# Task brief:
Everything in the data below is left aside except the lines from the one containing "Physics (239, 2112)" through the one containing "Automotive (143, 492)"; repeat those exactly.

# Data in this exercise:
********************

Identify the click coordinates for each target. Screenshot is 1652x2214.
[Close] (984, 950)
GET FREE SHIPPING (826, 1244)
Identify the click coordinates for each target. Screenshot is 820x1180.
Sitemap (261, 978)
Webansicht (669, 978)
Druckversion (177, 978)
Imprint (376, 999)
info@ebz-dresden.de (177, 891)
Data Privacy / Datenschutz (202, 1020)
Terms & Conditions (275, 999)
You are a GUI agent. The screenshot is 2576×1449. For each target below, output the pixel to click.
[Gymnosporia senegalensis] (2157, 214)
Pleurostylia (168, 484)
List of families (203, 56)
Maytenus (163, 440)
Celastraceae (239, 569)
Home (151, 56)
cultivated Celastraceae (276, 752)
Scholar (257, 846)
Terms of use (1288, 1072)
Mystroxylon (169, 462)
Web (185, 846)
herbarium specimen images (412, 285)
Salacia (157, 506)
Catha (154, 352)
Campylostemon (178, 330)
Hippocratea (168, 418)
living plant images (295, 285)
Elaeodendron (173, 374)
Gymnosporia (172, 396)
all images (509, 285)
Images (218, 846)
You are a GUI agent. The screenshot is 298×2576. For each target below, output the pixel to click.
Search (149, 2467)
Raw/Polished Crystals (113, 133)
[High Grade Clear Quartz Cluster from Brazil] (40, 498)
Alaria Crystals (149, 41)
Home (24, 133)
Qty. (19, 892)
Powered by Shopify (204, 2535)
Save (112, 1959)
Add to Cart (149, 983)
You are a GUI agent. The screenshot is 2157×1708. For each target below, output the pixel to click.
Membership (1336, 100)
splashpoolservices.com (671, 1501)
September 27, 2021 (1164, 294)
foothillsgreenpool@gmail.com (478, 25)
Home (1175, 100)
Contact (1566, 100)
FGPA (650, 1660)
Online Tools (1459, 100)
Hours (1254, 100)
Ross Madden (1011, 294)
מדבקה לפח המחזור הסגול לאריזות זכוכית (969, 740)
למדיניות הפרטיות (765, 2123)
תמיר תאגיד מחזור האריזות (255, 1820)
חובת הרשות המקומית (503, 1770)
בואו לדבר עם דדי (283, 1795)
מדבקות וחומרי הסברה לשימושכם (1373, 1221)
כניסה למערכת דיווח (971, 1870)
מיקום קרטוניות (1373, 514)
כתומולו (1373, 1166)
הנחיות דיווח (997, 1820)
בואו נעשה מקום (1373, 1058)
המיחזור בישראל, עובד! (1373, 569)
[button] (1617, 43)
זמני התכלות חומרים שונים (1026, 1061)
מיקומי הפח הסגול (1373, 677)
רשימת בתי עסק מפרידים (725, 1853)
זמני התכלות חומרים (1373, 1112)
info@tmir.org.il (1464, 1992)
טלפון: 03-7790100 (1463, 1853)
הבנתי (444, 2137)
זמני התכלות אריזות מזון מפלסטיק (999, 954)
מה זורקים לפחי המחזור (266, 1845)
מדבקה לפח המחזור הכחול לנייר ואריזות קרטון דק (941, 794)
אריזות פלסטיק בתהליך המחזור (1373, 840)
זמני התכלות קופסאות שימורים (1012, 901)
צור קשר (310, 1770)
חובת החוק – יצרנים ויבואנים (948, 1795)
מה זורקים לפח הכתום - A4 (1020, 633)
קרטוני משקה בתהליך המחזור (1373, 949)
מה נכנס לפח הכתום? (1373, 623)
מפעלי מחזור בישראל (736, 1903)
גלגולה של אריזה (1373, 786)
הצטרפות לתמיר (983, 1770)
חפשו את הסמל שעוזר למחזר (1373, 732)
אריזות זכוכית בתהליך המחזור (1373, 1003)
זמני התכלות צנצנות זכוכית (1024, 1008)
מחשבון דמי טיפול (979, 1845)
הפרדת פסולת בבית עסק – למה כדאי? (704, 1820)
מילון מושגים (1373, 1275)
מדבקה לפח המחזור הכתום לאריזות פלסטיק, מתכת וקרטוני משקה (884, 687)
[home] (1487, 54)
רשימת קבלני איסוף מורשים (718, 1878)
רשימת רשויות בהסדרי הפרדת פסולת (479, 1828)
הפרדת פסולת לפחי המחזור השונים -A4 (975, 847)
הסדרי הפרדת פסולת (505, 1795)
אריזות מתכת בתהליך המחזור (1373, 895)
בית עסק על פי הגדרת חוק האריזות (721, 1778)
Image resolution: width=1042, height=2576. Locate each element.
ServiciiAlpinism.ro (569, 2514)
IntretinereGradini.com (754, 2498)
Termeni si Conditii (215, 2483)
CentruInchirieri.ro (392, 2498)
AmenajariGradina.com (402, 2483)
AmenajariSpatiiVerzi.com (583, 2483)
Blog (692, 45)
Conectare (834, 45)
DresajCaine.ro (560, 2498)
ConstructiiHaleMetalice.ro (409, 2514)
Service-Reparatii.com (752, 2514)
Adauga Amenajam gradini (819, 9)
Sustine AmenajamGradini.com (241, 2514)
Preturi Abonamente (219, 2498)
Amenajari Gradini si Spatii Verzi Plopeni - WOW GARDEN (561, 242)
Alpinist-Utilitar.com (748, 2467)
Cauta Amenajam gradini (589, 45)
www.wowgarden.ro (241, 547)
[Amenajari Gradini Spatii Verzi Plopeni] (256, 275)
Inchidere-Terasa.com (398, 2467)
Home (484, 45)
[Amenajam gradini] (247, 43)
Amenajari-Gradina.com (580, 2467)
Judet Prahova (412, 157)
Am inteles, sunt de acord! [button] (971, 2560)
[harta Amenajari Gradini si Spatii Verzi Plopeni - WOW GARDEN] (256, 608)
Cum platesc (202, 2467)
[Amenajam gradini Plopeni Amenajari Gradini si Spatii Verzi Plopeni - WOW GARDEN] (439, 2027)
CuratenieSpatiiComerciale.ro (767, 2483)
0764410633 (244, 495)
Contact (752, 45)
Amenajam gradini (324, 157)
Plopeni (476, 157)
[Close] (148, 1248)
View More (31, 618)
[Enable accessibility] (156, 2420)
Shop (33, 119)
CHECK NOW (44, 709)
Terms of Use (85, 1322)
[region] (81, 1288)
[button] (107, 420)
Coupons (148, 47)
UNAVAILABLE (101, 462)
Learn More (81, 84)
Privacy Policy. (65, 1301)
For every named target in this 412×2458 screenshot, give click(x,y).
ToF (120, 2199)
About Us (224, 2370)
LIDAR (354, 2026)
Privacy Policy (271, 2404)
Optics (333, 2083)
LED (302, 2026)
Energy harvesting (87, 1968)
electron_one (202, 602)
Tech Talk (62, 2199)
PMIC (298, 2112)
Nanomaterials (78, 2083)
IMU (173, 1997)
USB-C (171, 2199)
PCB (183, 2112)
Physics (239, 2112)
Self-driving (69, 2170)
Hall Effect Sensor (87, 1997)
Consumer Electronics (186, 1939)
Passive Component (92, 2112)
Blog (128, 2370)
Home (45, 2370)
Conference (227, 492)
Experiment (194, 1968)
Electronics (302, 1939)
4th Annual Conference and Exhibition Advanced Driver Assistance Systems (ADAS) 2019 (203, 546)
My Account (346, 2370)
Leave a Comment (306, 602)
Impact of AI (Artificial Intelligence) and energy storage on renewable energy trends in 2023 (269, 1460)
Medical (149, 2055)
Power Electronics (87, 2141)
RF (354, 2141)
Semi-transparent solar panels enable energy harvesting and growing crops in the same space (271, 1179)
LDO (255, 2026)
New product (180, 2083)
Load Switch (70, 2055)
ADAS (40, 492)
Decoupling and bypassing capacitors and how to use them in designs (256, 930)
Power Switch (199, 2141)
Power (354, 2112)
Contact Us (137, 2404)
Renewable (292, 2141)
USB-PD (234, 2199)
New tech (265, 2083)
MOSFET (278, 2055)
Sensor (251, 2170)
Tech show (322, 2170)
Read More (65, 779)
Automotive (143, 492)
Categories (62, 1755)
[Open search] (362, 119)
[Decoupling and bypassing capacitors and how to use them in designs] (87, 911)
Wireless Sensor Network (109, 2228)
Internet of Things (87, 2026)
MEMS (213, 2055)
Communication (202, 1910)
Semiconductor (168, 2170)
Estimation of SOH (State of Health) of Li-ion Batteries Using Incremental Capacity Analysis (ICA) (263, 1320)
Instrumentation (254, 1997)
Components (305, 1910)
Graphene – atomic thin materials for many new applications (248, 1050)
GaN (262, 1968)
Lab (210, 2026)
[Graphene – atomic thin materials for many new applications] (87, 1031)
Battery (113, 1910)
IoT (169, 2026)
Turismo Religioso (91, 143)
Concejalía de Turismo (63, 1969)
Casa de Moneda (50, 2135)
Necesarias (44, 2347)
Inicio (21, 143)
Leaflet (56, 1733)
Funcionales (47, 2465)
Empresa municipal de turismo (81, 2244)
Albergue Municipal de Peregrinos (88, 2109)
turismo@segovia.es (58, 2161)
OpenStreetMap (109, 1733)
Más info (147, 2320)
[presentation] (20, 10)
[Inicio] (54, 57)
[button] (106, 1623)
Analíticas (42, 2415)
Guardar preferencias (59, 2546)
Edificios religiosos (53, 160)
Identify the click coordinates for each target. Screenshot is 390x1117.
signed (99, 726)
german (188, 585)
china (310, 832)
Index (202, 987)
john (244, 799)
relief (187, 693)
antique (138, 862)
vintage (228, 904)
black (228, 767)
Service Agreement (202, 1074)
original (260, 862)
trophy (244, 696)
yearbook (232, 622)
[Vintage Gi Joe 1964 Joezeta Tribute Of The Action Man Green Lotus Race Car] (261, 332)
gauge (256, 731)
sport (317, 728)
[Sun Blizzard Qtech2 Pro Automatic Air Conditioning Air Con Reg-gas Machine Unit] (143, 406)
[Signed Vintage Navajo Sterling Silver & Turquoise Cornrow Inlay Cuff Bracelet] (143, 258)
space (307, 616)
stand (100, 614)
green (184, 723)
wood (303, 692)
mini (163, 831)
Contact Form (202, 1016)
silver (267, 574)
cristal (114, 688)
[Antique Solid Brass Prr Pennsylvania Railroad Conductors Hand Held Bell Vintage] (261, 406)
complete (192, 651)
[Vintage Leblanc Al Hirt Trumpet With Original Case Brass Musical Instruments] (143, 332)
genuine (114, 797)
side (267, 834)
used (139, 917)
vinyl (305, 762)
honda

********************

# Response below:
Physics (239, 2112)
Self-driving (69, 2170)
Hall Effect Sensor (87, 1997)
Consumer Electronics (186, 1939)
Passive Component (92, 2112)
Blog (128, 2370)
Home (45, 2370)
Conference (227, 492)
Experiment (194, 1968)
Electronics (302, 1939)
4th Annual Conference and Exhibition Advanced Driver Assistance Systems (ADAS) 2019 (203, 546)
My Account (346, 2370)
Leave a Comment (306, 602)
Impact of AI (Artificial Intelligence) and energy storage on renewable energy trends in 2023 (269, 1460)
Medical (149, 2055)
Power Electronics (87, 2141)
RF (354, 2141)
Semi-transparent solar panels enable energy harvesting and growing crops in the same space (271, 1179)
LDO (255, 2026)
New product (180, 2083)
Load Switch (70, 2055)
ADAS (40, 492)
Decoupling and bypassing capacitors and how to use them in designs (256, 930)
Power Switch (199, 2141)
Power (354, 2112)
Contact Us (137, 2404)
Renewable (292, 2141)
USB-PD (234, 2199)
New tech (265, 2083)
MOSFET (278, 2055)
Sensor (251, 2170)
Tech show (322, 2170)
Read More (65, 779)
Automotive (143, 492)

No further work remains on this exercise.